Mädchen mit Regelschmerzen scheinen anfälliger für psychische Probleme zu sein: Noch in der Jugend sowie im frühen Erwachsenenalter sind sie mit höherer Wahrscheinlichkeit von Depressionen und Ängsten betroffen als Heranwachsende ohne Regelschmerzen. Das zeigt jetzt eine australische Untersuchung.
Menstruation & psychische Gesundheit
Weltweit leiden etwa sieben von zehn Teenagern unter Regelschmerzen (Dysmenorrhoe), schätzen Fachleute. Wie wirken sich diese allmonatlichen Beschwerden auf die mentale Gesundheit im Laufe des Heranwachsens aus? Dieser Frage sind Dr. Lauren Cameron und ihr Team von der Deakin University in Melbourne nachgegangen.
Dazu werteten sie die Langzeitdaten von 1.600 Mädchen und jungen Frauen aus, allesamt Teilnehmerinnen der laufenden Längsschnittstudie „Growing up in Australia“. Die Teilnehmerinnen waren jeweils im Alter von 10, 12, 14, 16, 18, 20 und 21 Jahren zu ihrer Menstruation und ihrer psychischen Gesundheit befragt worden, und zwar über Fragebögen und Interviews.

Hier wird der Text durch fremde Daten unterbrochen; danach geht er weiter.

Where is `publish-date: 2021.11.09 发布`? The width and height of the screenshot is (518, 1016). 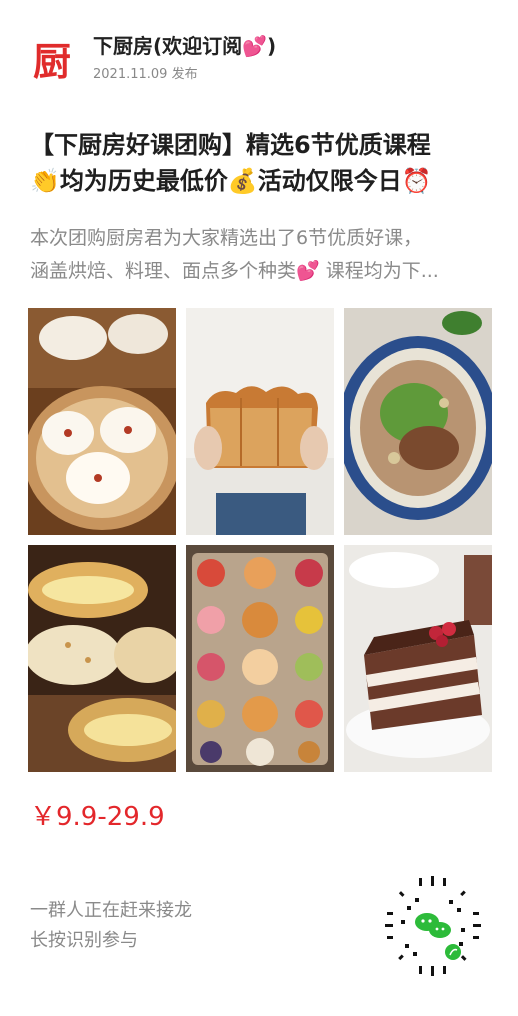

Auch Angaben der Eltern zu ihren minderjährigen Töchtern flossen in die Auswertung ein.
Bei Regelschmerzen eher Ängste und Depressionen
Die Datenanalyse ergab: Teenager mit Regelschmerzen zeigten im Alter von 14, 16 und 18 Jahren häufiger Symptome von Angststörungen und Depressionen als Gleichaltrige ohne Dysmenorrhoe.

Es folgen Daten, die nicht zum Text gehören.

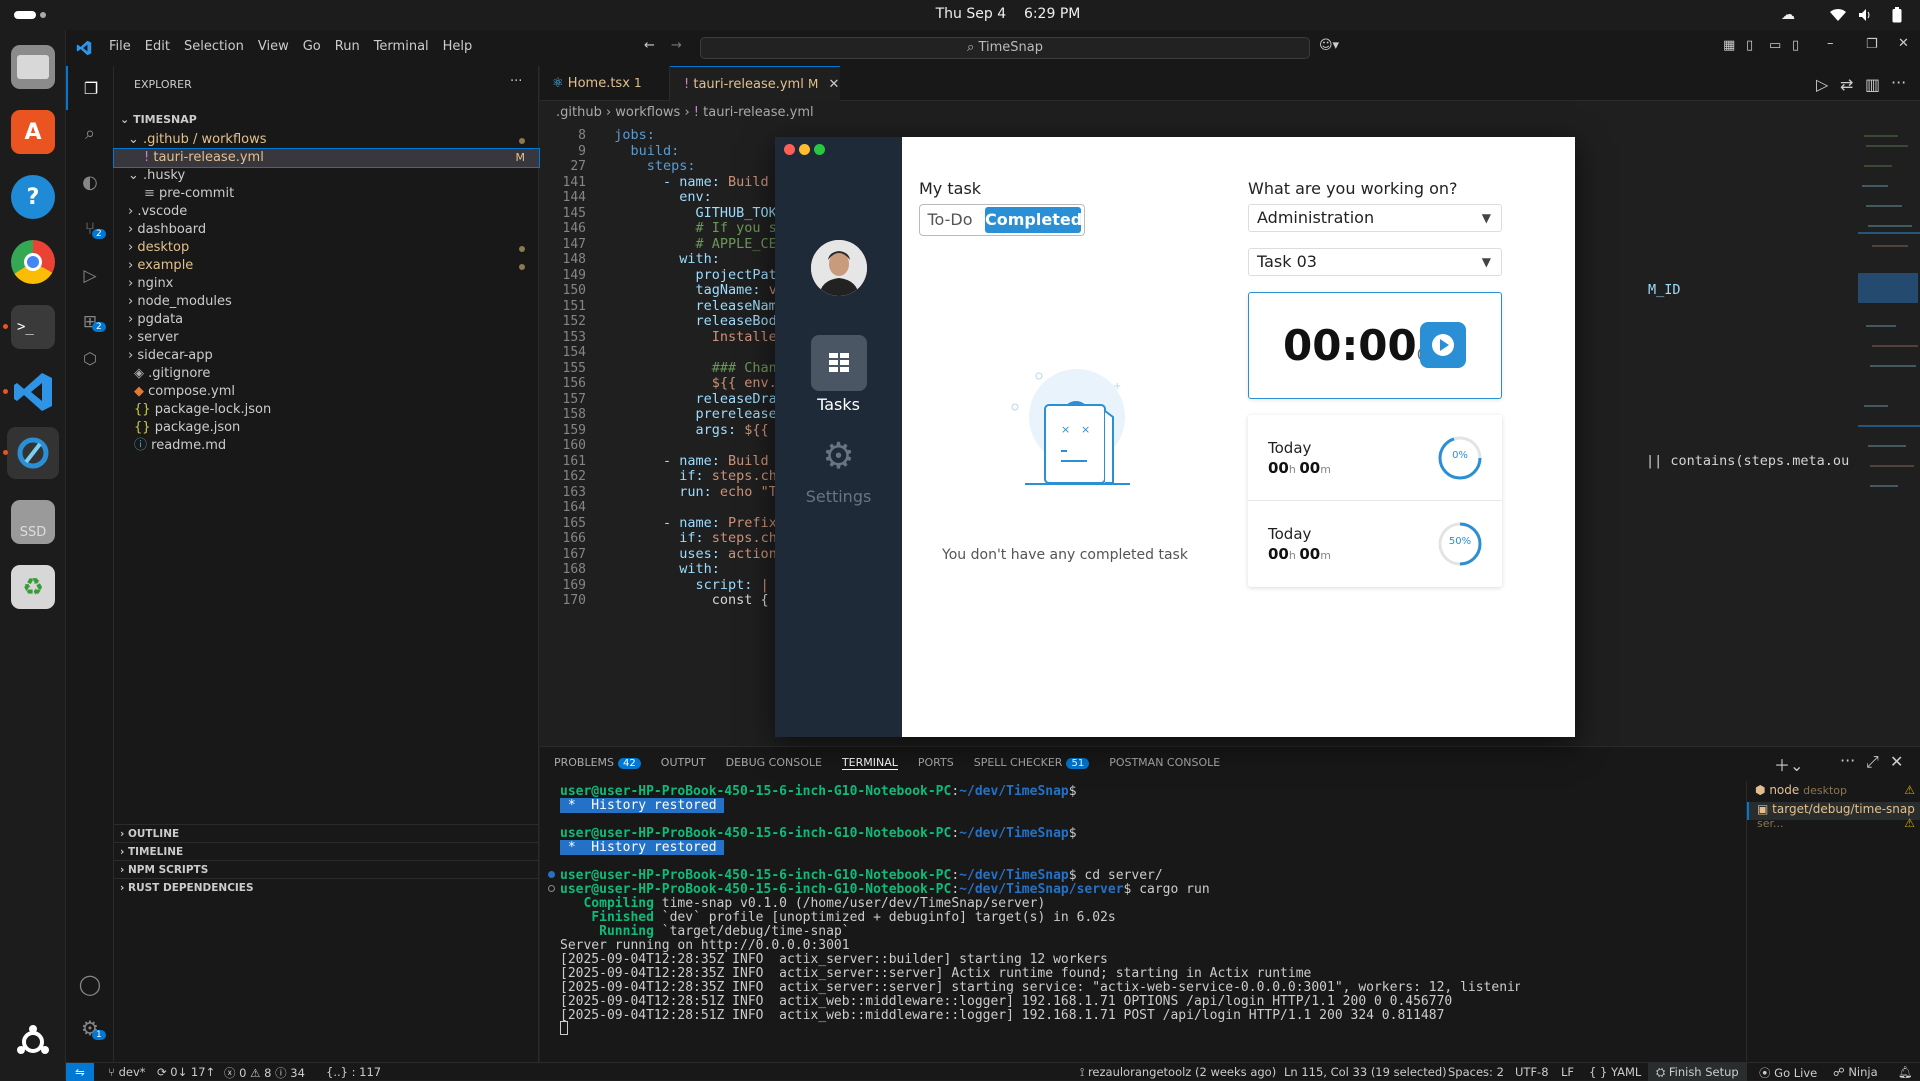  What do you see at coordinates (326, 356) in the screenshot?
I see `tree-item: › sidecar-app` at bounding box center [326, 356].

Im frühen Erwachsenenalter (mit 21 Jahren) gaben die jungen Frauen zudem auf der K10-Screening-Skala eine höhere psychische Belastung an. Mithilfe dieser international verwendeten Skala lassen sich unspezifischer Stress und psychische Belastung erfassen.
Ein umgekehrter Zusammenhang scheint dagegen nicht zu bestehen: Bei Mädchen, die schon in jungen Jahren von Ängsten und depressiver Stimmung berichteten, entwickelten sich später nicht häufiger Regelschmerzen als bei Mädchen ohne frühe psychische Probleme.
Psychosoziale und biologische Gründe
Cameron und ihr Team erklären sich den Zusammenhang zwischen Regelschmerzen und späteren psychischen Probleme durch sogenannte biopsychosoziale Mechanismen:
Der psychosoziale Aspekt besteht darin, dass Jugendliche mit Dysmenorrhoe – wie andere Untersuchungen zeigen – aufgrund ihrer schmerzhaften Periode eher Schule, Arbeit und körperliche Aktivitäten meiden als Teenager ohne Regelschmerzen. In der Folge fühlen sie sich möglicherweise sozial isoliert, worunter ihr Selbstwertgefühl leidet – ein möglicher Nährboden für Ängste und depressive Verstimmungen.
Als biologischer Mechanismus kommt die zentrale Sensibilisierung von Schmerzen in Betracht: Das regelmäßige Erleben von Schmerzen kann dazu führen, dass das zentrale Nervensystem (Gehirn und Rückenmark) mit der Zeit empfindlicher reagiert und Schmerzen intensiver „wahrnimmt“.
Weil bei Schmerzen ähnliche Bereiche und Botenstoffe im Gehirn beteiligt sind wie bei Ängsten und Depressionen, könnten wiederholte Schmerzen die seelische Gesundheit beeinträchtigen, so die Forschenden.
Frühzeitig handeln
„Derzeit glauben viele Jugendliche, dass Schmerzen während ihrer Periode normal sind, und suchen daher keine Hilfe“, schreiben Dr. Lauren Cameron und ihr Team. Sie plädieren daher zum einen dafür, Mädchen besser über die Menstruation aufzuklären und auftretende Regelschmerzen frühzeitig zu behandeln.
Zum anderen geht ein Appell an die Gesundheitsfachkräfte, bei Teenagern mit Regelschmerzen auf Anzeichen von Angststörungen und Depressionen zu achten und frühzeitig gegenzusteuern. „Leicht zugängliche psychische Gesundheitsversorgung ist für Jugendliche mit Dysmenorrhoe unabdingbar, um langfristige Folgen von Angst und Depression zu verhindern“, so die Forschenden.
Limitationen der Studie
Die Ergebnisse der Studie sind mit einigen Einschränkungen zu betrachten. Unter anderem stammten die Angaben zu Angstsymptomen und depressiver Stimmung von den Teilnehmerinnen selbst und teils auch von deren Eltern. Ärztlich gestellte Diagnosen (Angststörung, Depression) gab es nicht.